British ISP Orange Shuns Phorm

British mobile operator and ISP Orange will not use behavioral targeting technology from Phorm to track its subscribers’ Web activity and deliver ads to them.

In a statement e-mailed to ClickZ News, an Orange spokesperson said, “As a network provider, we are very close to our customers and as a result are trusted with their personal information. We take this responsibility extremely seriously and it is our policy to be clear and transparent on how this data can be used, without compromising privacy.”

The spokesperson did not discount the use of behavioral targeting technology entirely, stating, “We are open to finding new ways of using data that will provide value to our customers and to advertisers alike.”

Speaking to the Financial Times, Paul-François Fournier, SVP of Orange’s online advertising division said, “We have decided not to be in Phorm. The way it was proposed, the privacy issue was too strong.”

Phorm remains adamant that its systems are legal and ethical, a view that was seemingly echoed by the U.K.’s Government Department for Business, Enterprise and Regulatory Reform last month.
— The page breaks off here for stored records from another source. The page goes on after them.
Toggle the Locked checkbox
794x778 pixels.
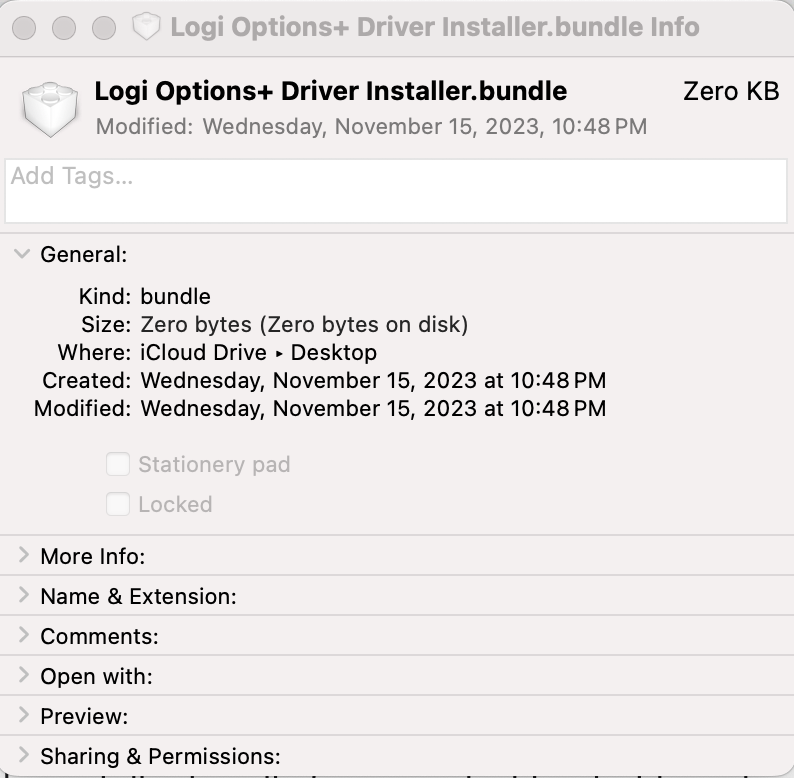[x=118, y=504]
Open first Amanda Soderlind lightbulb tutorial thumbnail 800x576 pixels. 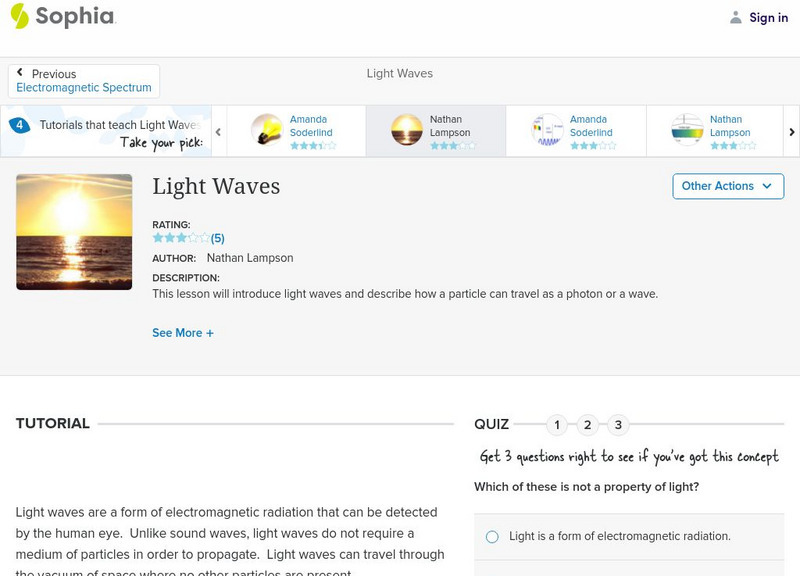coord(266,131)
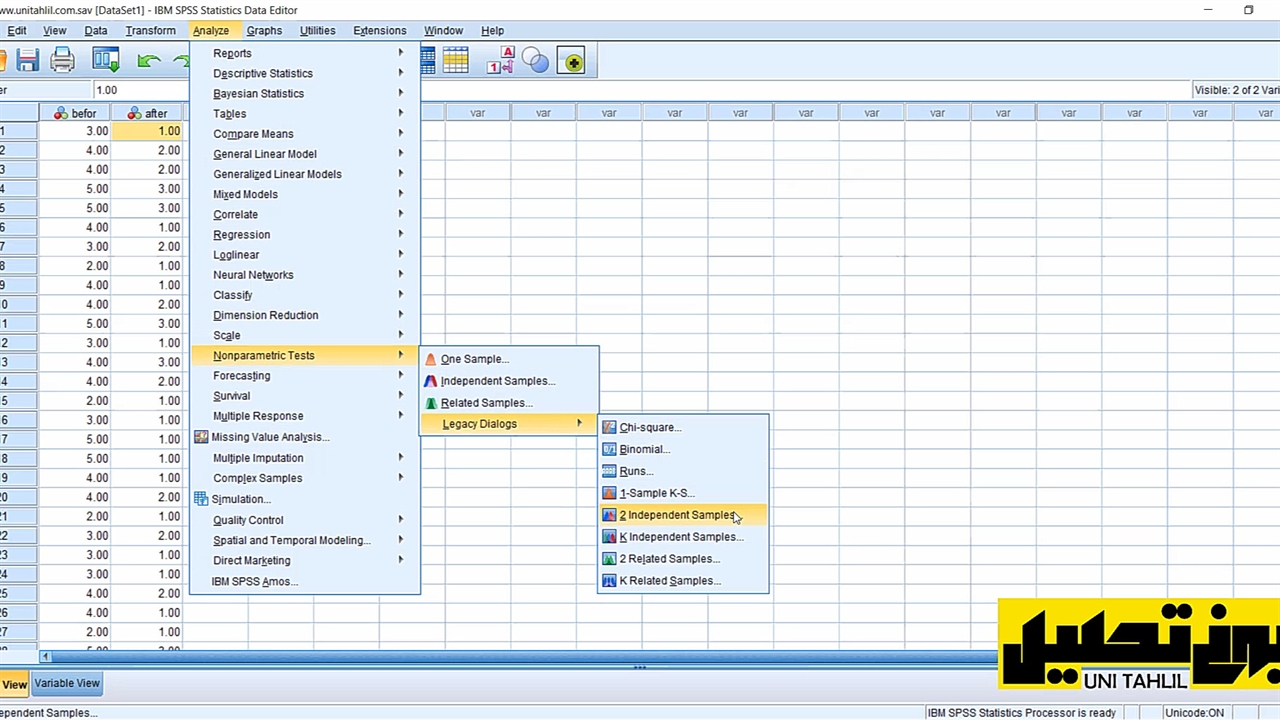The width and height of the screenshot is (1280, 720).
Task: Open the K Related Samples dialog
Action: click(669, 581)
Phorm signed deals with three of the U.K.’s largest Internet Service Providers — BT, TalkTalk and Virgin Media — in March, and has claimed to be “in talks” with other ISPs for months.
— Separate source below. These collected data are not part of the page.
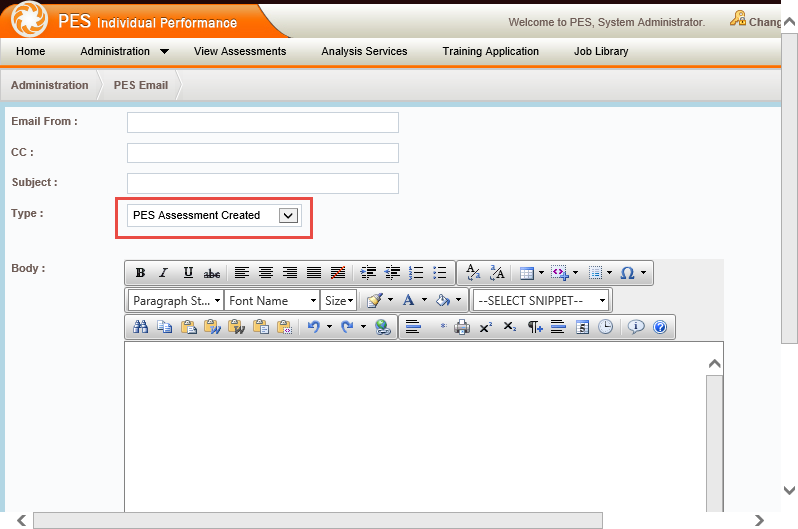The height and width of the screenshot is (529, 798).
Task: Click the Find binoculars icon
Action: [x=141, y=327]
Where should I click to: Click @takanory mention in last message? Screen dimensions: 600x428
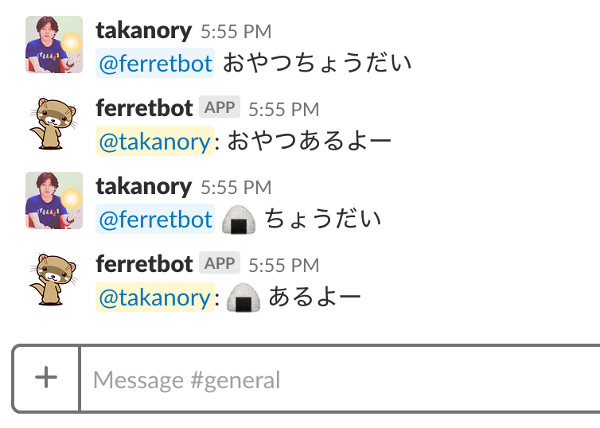[155, 298]
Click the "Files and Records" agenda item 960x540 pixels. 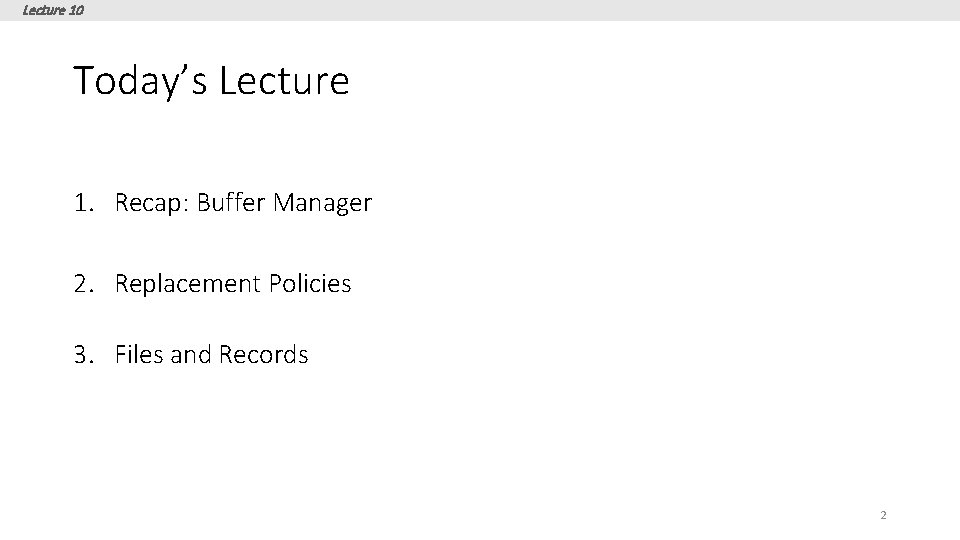click(x=211, y=355)
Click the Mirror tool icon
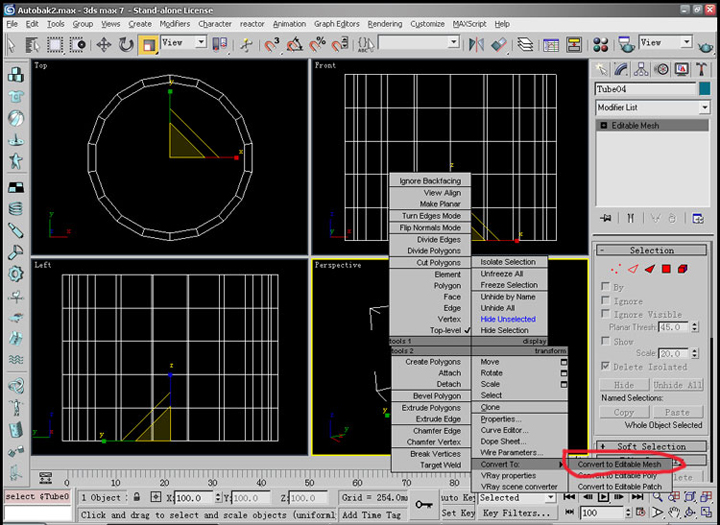The height and width of the screenshot is (525, 720). pos(476,45)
In the U.S., trials of similar technology from rival firm NebuAd were abandoned by ISPs following scrutiny from U.S. regulatory bodies and privacy advocates. NebuAd currently operates a U.K. office, headed up by ex-Tacoda managing director Paul Goad, but has yet to announce any official activity in the U.K. market.

Now, following the departure of its CEO in September, it appears the firm is rethinking its offering. A recently re-designed Web site suggests that its ISP-level technology will now take a back seat to more traditional methods. Specifically, the company intends to create user profiles by collecting data through a network of partner sites in a manner similar to that of Tacoda, Revenue Science and other behavioral ad networks.

In September, NebuAd admitted it was seeking to “broaden its market via more conventional media channels and means.” It added, however, that “servicing Internet service providers remains a priority,” and that it is “enhancing technologies in that area.”

Although the new site does not refer quite as explicitly to its ISP-partnering intentions as its earlier marketing efforts, it still touts an offering for communication providers as the “most effective solution for achieving stronger revenue growth via [a] market-leading advertising system.”